Isakson said he was “disgusted” by Trump’s remarks.

“As a husband, father of a daughter and grandfather to five granddaughters, I am disgusted by Trump’s comments. They are wholly inappropriate and unacceptable,” he said in a statement.

We’ve reached out to other state Republican leaders and members of the congressional delegation about Trump’s comments and have yet to hear back, at least publicly, from most of them. One told us privately it was clearly the “death knell” of Trump’s campaign.

Democratic Party of Georgia executive director Rebecca DeHart seized on the chance to criticize GOP officials for sticking by Trump.

“Where’s the leadership?” she said. “Why haven’t Senators Johnny Isakson and David Perdue and the rest of their Party condemned their candidate and immediately withdrawn their support?”

Many top Georgia GOP elected officials were torn over Trump’s rise long before the latest recorded revelation, but none had publicly disavowed him.
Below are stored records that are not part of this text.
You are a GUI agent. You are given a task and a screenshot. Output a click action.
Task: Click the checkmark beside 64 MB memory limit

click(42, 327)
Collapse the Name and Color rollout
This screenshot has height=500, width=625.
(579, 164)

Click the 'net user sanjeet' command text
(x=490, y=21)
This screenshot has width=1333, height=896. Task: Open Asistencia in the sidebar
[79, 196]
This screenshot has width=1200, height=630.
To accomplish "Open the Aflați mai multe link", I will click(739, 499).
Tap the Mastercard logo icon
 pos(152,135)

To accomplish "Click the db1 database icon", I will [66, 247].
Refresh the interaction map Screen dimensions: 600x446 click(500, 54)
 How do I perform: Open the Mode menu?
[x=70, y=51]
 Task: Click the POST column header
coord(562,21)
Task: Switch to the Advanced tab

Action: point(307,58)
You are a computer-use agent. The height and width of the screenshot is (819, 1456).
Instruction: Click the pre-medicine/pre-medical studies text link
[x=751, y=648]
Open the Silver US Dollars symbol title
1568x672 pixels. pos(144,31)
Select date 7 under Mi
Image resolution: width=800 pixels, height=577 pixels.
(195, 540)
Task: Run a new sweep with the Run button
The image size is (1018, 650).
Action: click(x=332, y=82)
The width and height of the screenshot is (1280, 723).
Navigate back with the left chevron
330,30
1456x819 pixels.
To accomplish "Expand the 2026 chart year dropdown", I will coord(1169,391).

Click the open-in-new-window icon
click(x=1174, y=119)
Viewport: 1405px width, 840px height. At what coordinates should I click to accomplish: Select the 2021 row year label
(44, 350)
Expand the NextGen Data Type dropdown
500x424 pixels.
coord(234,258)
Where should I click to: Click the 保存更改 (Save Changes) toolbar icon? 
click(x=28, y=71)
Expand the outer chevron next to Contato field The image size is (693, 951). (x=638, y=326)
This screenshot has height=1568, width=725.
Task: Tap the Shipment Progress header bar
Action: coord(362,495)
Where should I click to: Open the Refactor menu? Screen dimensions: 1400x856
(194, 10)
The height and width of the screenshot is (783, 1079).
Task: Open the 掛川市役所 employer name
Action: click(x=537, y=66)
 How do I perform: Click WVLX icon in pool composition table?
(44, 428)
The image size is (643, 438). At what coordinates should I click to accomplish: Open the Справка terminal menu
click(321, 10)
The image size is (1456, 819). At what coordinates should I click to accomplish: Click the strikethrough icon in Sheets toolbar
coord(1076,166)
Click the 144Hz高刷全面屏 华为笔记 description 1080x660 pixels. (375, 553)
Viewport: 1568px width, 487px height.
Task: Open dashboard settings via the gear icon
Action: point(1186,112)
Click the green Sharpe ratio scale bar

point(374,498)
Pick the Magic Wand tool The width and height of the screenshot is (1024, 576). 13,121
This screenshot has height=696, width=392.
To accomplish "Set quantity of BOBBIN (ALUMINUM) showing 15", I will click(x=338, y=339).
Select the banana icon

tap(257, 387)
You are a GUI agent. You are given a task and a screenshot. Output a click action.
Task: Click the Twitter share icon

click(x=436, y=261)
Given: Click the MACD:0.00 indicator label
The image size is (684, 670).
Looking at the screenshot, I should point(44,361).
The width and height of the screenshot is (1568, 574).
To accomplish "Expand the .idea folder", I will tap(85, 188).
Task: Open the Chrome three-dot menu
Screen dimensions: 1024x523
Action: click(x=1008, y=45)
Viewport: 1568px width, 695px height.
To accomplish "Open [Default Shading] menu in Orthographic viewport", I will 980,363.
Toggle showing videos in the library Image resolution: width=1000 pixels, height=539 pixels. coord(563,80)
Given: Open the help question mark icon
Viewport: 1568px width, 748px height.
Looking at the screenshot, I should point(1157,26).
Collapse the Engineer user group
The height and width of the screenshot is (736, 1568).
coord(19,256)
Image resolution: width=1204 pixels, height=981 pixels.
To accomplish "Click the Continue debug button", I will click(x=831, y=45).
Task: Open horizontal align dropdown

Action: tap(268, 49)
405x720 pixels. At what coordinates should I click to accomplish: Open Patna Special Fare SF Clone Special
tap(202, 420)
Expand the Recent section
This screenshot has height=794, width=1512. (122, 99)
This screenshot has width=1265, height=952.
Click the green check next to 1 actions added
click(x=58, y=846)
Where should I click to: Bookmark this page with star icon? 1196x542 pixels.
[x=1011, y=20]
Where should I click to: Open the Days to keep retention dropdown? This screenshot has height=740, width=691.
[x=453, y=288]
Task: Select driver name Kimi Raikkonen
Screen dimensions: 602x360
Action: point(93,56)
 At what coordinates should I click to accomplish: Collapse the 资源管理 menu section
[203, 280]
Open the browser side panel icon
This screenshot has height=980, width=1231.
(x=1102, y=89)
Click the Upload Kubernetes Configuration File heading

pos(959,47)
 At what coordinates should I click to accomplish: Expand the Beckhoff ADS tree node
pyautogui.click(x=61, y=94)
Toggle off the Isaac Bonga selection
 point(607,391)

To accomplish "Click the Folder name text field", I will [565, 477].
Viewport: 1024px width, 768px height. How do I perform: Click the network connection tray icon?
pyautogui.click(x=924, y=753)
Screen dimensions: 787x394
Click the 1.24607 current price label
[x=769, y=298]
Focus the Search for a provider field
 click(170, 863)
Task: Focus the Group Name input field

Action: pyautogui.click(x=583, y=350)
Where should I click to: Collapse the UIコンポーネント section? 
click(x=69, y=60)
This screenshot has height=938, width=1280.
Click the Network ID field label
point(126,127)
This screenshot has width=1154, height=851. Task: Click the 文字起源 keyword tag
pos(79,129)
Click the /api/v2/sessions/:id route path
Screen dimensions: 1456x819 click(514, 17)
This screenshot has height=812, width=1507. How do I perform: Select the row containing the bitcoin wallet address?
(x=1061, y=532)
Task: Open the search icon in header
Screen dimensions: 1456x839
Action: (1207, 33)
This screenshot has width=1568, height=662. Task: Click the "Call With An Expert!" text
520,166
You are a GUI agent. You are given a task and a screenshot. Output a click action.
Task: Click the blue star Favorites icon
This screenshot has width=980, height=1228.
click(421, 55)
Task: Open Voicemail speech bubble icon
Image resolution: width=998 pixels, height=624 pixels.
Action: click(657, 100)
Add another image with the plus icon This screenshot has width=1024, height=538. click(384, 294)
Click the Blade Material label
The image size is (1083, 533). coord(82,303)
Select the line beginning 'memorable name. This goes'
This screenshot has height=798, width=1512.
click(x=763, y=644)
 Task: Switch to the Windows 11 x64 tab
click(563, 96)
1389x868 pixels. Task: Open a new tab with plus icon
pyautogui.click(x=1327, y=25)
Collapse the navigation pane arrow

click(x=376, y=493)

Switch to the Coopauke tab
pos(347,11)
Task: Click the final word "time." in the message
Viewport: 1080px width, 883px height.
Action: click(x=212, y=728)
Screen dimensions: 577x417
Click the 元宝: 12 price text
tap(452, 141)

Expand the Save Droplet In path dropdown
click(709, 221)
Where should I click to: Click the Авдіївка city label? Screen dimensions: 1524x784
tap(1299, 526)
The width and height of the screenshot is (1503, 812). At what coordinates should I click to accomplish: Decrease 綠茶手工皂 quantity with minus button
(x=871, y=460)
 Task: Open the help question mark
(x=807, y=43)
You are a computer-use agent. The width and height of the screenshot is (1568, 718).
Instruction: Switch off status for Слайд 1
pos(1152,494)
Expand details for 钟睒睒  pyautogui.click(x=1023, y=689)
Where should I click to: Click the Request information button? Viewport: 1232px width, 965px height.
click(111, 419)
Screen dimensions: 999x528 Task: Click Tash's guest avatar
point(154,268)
Republican state Rep. Allen Peake, R-Macon, came closest with a manifesto warning that Trump-ian policies would lead to the extinction of the Republican Party. But even he said he would back Trump over Democrat Hillary Clinton over concerns about her judiciary appointments.

And Gov. Nathan Deal’s top aide, Chris Riley, said Trump’s comments were “vile” but he urged Georgians not to forget the hurricane swamping the state’s coast.

The revelation of the 2005 video of Trump was released by the Washington Post on Friday. And while many Republicans are publicly criticizing Trump’s actions, few have disavowed Trump himself. U.S. Rep. Martha Roby, R-Ala., is one of them.

For Trump, the scandal could hardly come at a worse time — two days before a crucial second debate with Hillary Clinton.

It is also stepping on the release by Wikileaks of a new trove of Clinton emails that depict a Clinton chummy with Wall Street and supportive of “open borders” across the hemisphere.